▸ **Extrait du texte**:
★ ★ ★ ★
Ils ne veulent pas la paix

IlsneveulentpaslapaixLa non-violence en politique est un mode de lutte qui permet, sur le temps long, l’émancipation de la Catalogne. D’autant qu’il l’oppose à la brutalité espagnole qui fait grandir l’indépendantisme pour parvenir à la majorité populaire absolue.

L’État espagnol est un va-t-en guerre. Il n’imagine pas d’autres voies pour réduire ceux qui le contestent que la menace, la peur, la répression voire la prison. Dialogue, persuasion, séduction, confrontation démocratique des projets et arbitrages par les urnes ne font pas partie de son logiciel. Pas plus que les solutions négociées, les compromis et les logiques d’apaisement. Face à ses ennemis, une seule logique : l’affrontement total et jusqu’au bout, et si l’Espagne est la plus forte militairement, alors aucune autre issue que l’écrasement total et l’humiliation du camp d’en face. Et du coup, les conflits peuvent s’arrêter un temps, faute de combattants, mais sont inévitablement appelés à renaître de leurs cendres un jour ou l’autre. L’absence de solution juste et globale, l’écrasement et l’humiliation de l’adversaire —on ne le sait que trop bien depuis le traité de Versailles— ne peuvent que cultiver et amplifier les haines et désirs de prendre sa revanche, souvent de manière exacerbée par rapport aux conflits précédents.

Hommage à la Catalogne

L’État espagnol voudrait bien jouer sur le terrain sur lequel il est le plus fort : celui des armes ou de la violence. Cela fait des années qu’il tente d’amener le “Procés” (Processus souverainiste catalan), résolument démocratique et absolument non-violent depuis ses débuts, sur ce terrain-là. Jusqu’à présent, il n’y est pas parvenu, malgré les humiliations, le “cepillado” (coup de rabot) du projet de nouveau statut d’autonomie catalan pourtant adopté par 90% du Parlament Catalan en septembre 2005 ou l’interdiction puis la brutale répression du référendum du 1er octobre 2017. Cette stratégie non-violente des Catalans s’est révélée largement gagnante. Rappelons nous qu’en 2006, les sondages d’opinion donnaient 13% d’habitant.e.s de la Catalogne appuyant l’indépendance de leur territoire et qu’ils sont aujourd’hui entre 45 et 50%, tout cela malgré l’opposition des médias dominants et des entreprises les plus importantes. Dans la même période, les partisans du statu quo institutionnel sont devenus largement minoritaires.
★ ★ ★ ★
▸ **Données affichées**:
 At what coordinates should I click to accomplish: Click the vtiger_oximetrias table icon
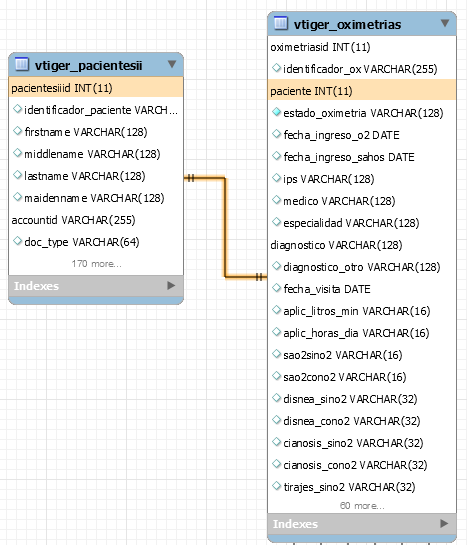[x=281, y=23]
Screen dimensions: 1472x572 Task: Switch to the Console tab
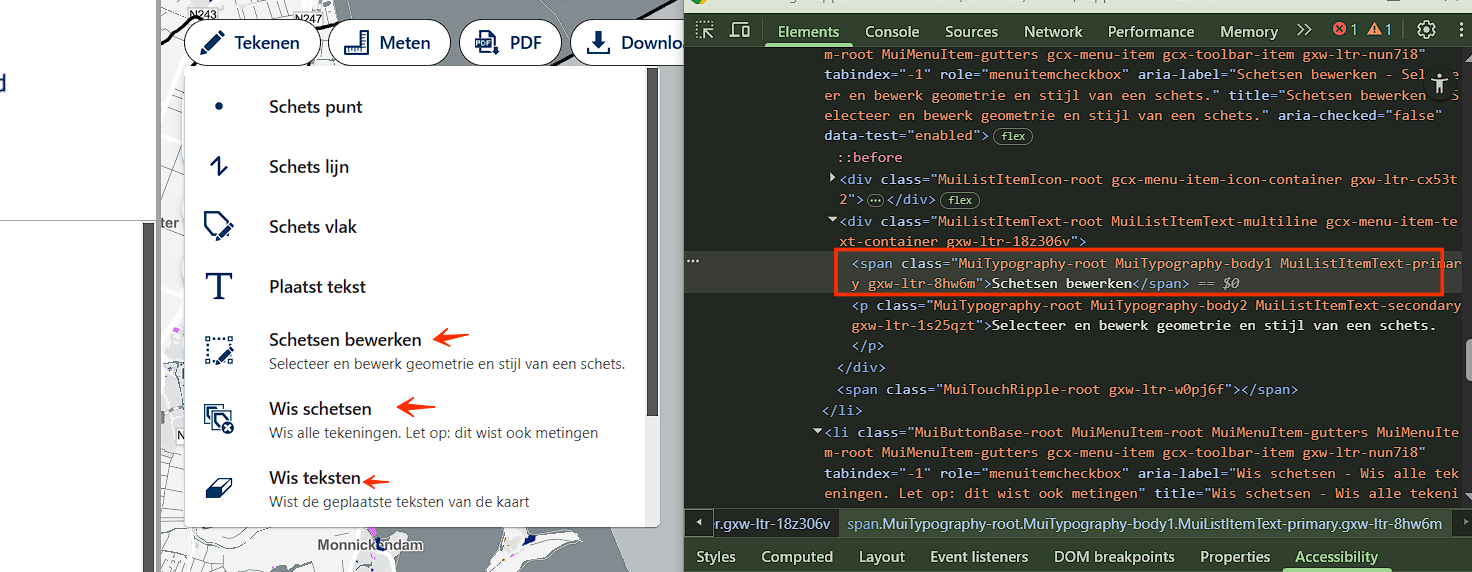pyautogui.click(x=892, y=31)
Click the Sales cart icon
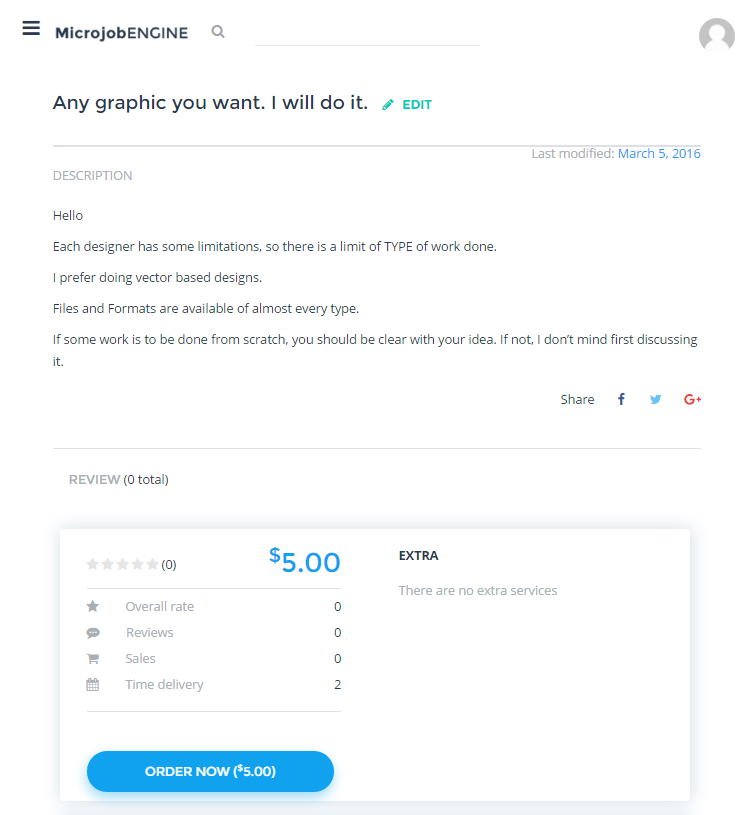Screen dimensions: 750x815 point(93,659)
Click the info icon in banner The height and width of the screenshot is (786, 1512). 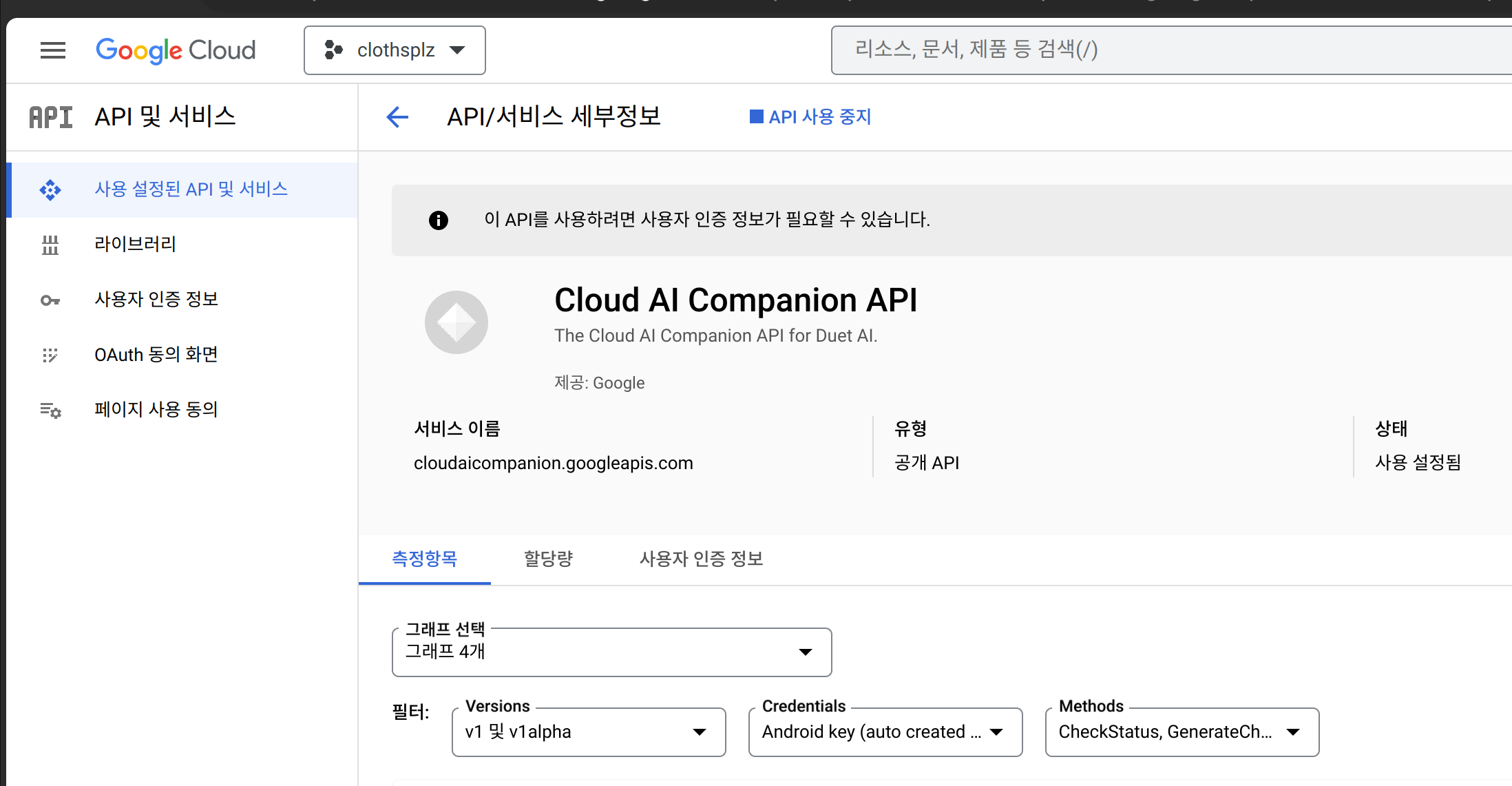pyautogui.click(x=439, y=220)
★ ★ ★ ★
▸ **Consignes**:
• A. Répondez à ces questions sur le texte sur la Catalogne :
(i) Quelle part du Parlament catalan a adopté le projet de nouveau statut d'autonomie en septembre 2005 ?
(ii) Selon les sondages de 2006, quel pourcentage d'habitant.e.s de la Catalogne appuyait l'indépendance ?
(iii) Quel traité est cité à propos de l'écrasement et de l'humiliation de l'adversaire ?
• B. Reprenez le texte sur la Catalogne là où il s'arrête et poursuivez-le.
Les enregistrements proviennent d'une autre source.

▸ **Résultats par tâche**:
• A.
(i) 90 %
(ii) 13 %
(iii) Le traité de Versailles

• B.
L’État espagnol voudrait bien jouer
sur le terrain sur lequel il est le plus fort :
celui des armes ou de la violence.

Après la répression du 1er octobre 2017, les incarcérations ou l’exil de ses principaux leaders, trois évidences se sont imposées : le Procés indépendantiste n’avait pas reculé d’un pas et s’était installé dans la durée. Il ne gagnerait pas sur le temps court et sa stratégie devait s’inscrire dans le moyen terme. Il devait viser une large majorité, dépassant amplement les 50 % de Catalans favorables à une République indépendante, pour gagner en légitimité interne et internationale. Cela passait bien évidemment par la poursuite d’une stratégie non-violente et des fissures dans le camp pro-espagnol et les pro-Statu Quo.

Sur les rails de la stratégie gagnante

L’État espagnol, en faisant condamner à des peines de prison allant de 9 à 13 ans sept responsables politiques Catalans de premier plan (dont le vice-président du gouvernement de Catalogne et la présidente du parlement catalan) et les présidents des deux associations les plus représentatives de la société civile indépendantiste, a clairement joué la carte de la violence. Et pour la première fois, il y est parvenu en partie.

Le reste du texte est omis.